▶ **Information given**

····················

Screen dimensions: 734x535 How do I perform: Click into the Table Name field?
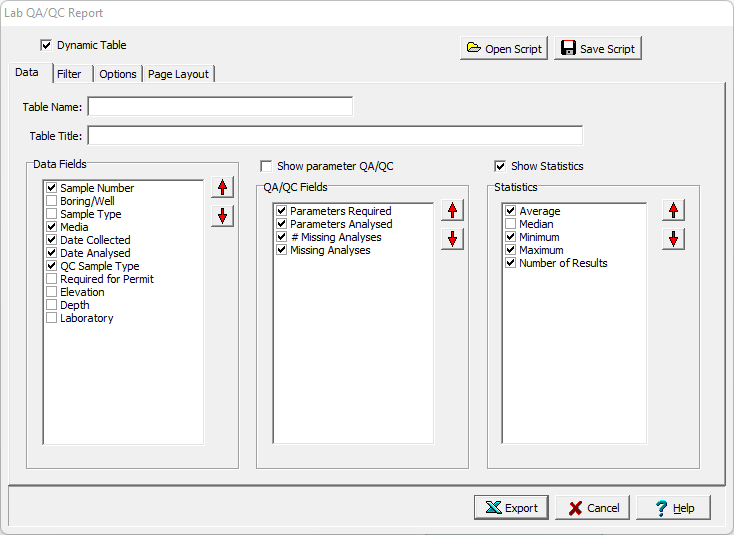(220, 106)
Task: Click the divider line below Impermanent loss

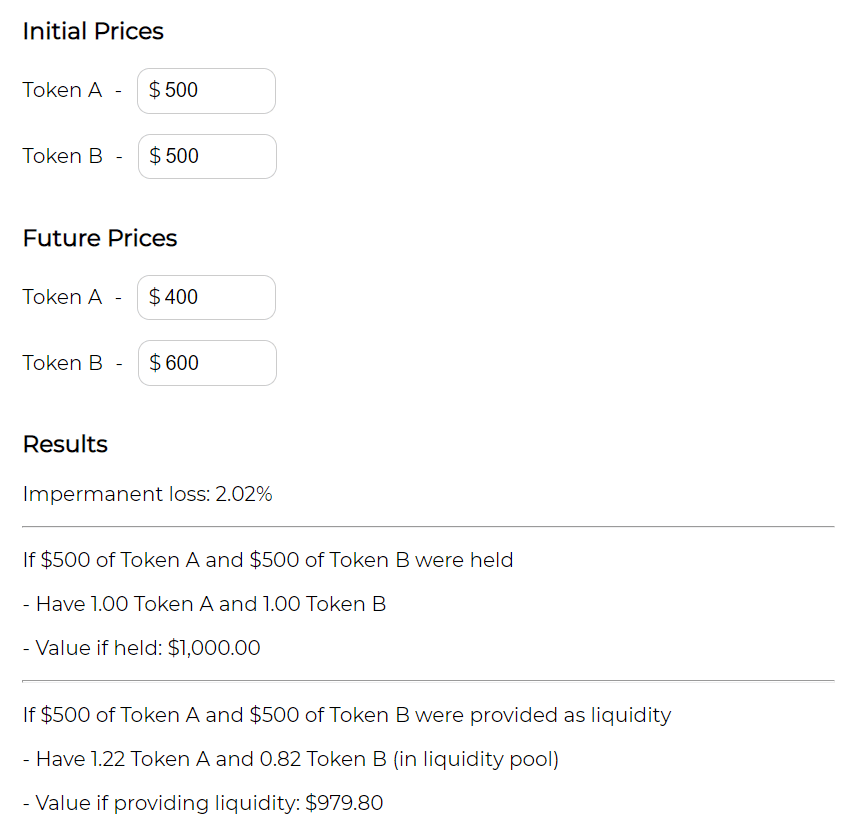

····················

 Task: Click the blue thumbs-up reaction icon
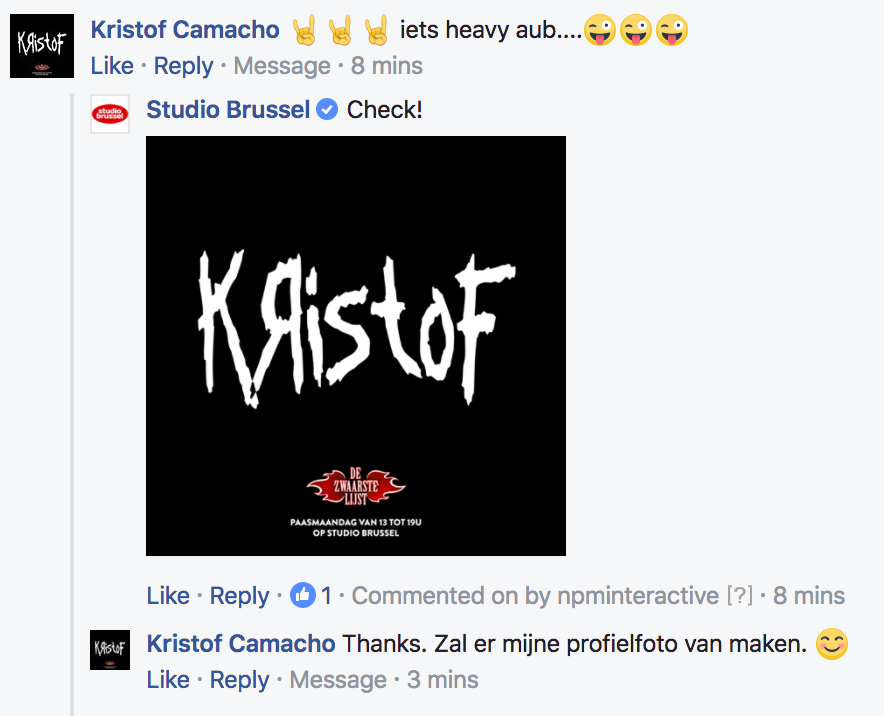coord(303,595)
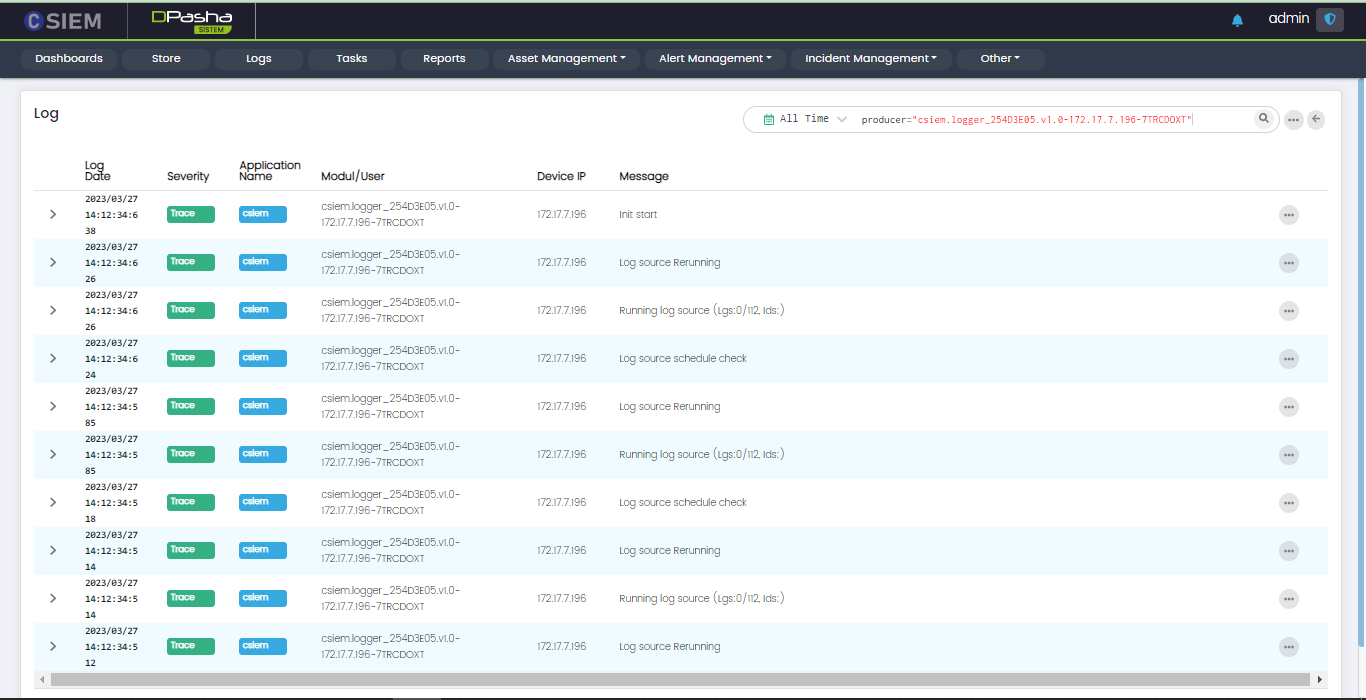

····················

▶ **Exercise instructions**
In the listing above, find the line with "Screen dimensions: 734x535" and the line with "Task: Click the divider". Copy both of them and every line between, exactly, but not the pictures.

▶ **Answer to the problem**
Screen dimensions: 734x535 How do I perform: Click into the Table Name field?
(220, 106)
Task: Click the divider line below Impermanent loss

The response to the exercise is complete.